Thomas John Sandars (born February 1976, St. Marylebone, London) is a continuity announcer for BBC Radio 4 and a newsreader for the BBC World Service.

Education
From 1989 to 1994, Sandars was educated at The Oratory School, a Roman Catholic boarding independent school for boys in the village of Woodcote in Oxfordshire, followed by the University of Reading, where he studied Typography and Graphic Communication. In 1995 he was the Editor of the student union newspaper, Spark. He is married to Kate.

Career
He started at Radio Shropshire in 1998, moving to BBC WM. He was a presenter on Midlands Today and was also their political reporter for The Midlands at Westminster.

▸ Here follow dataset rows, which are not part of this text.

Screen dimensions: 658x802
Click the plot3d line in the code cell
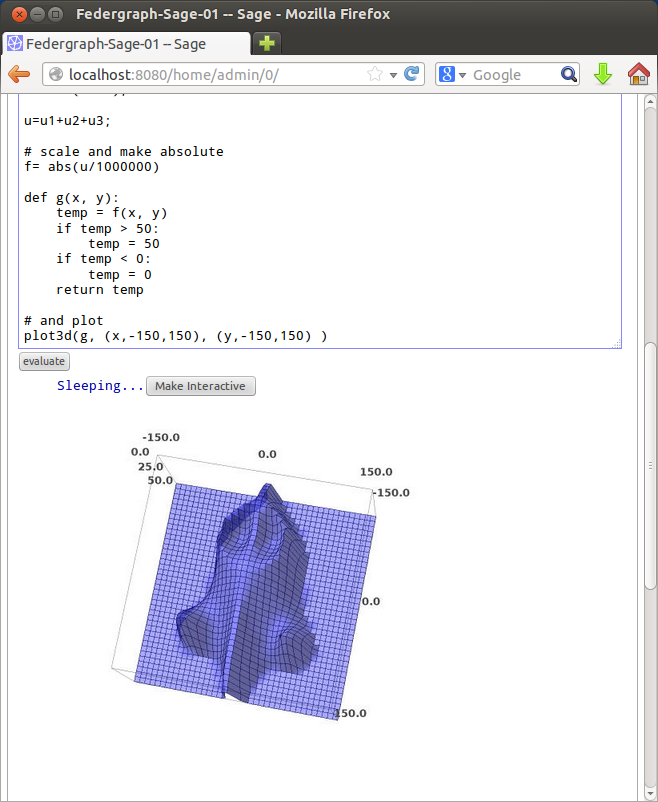[x=175, y=336]
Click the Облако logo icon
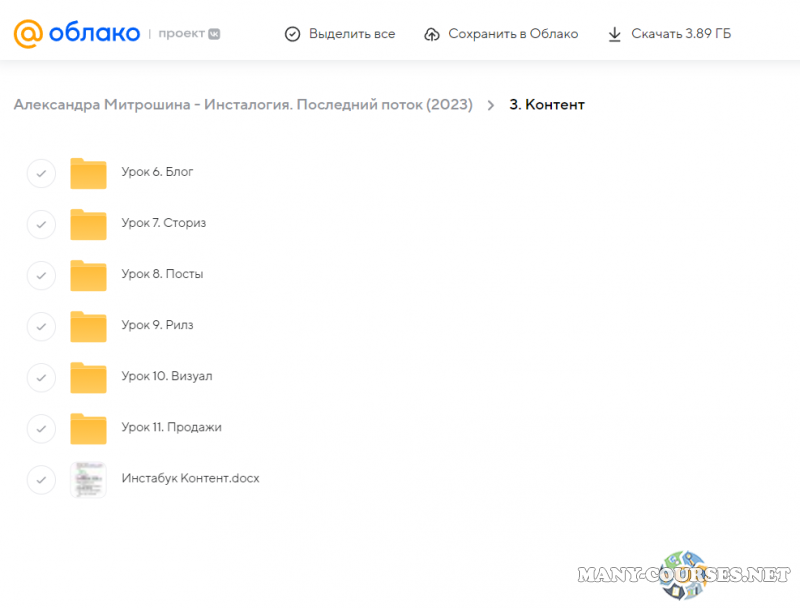Screen dimensions: 800x608 click(x=28, y=33)
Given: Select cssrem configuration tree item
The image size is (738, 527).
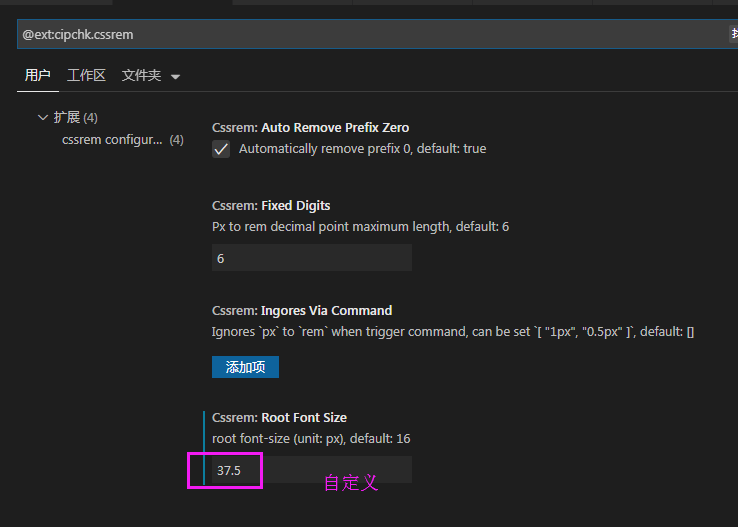Looking at the screenshot, I should [112, 140].
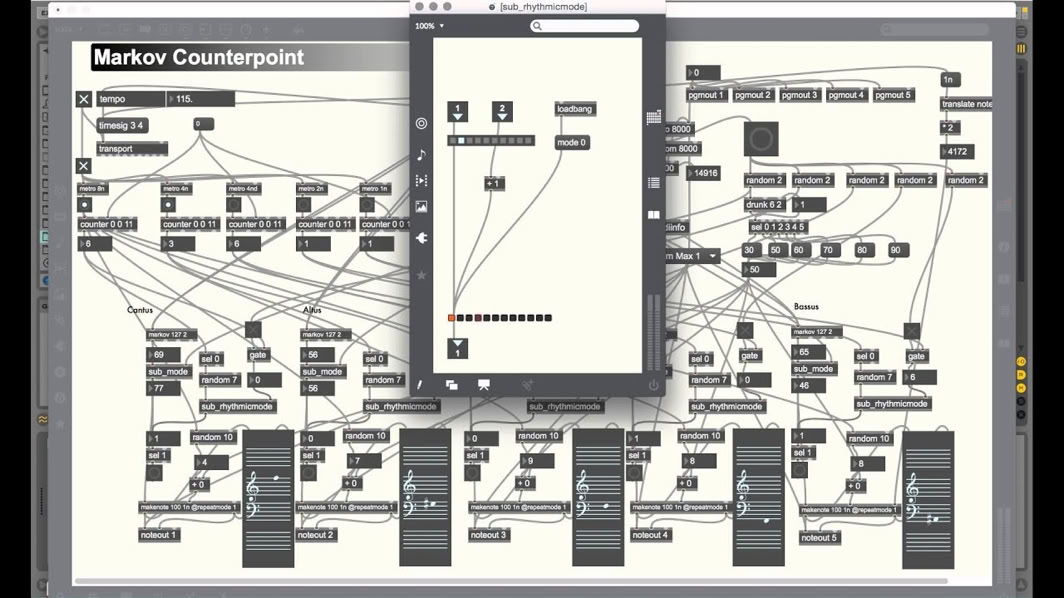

Sandars was then a freelance newsreader for the BBC World Service. He has been a BBC Radio 4 continuity announcer since June 2017 and a newsreader since May 2018.

He was a newsreader and presenter for BBC Radio 5 Live for ten years from 2003. Between 2007 and 2017 he read news bulletins for BBC Radio 2 and for Radio 6 Music  He is also an arts correspondent and can be heard on Radio 4 political programmes.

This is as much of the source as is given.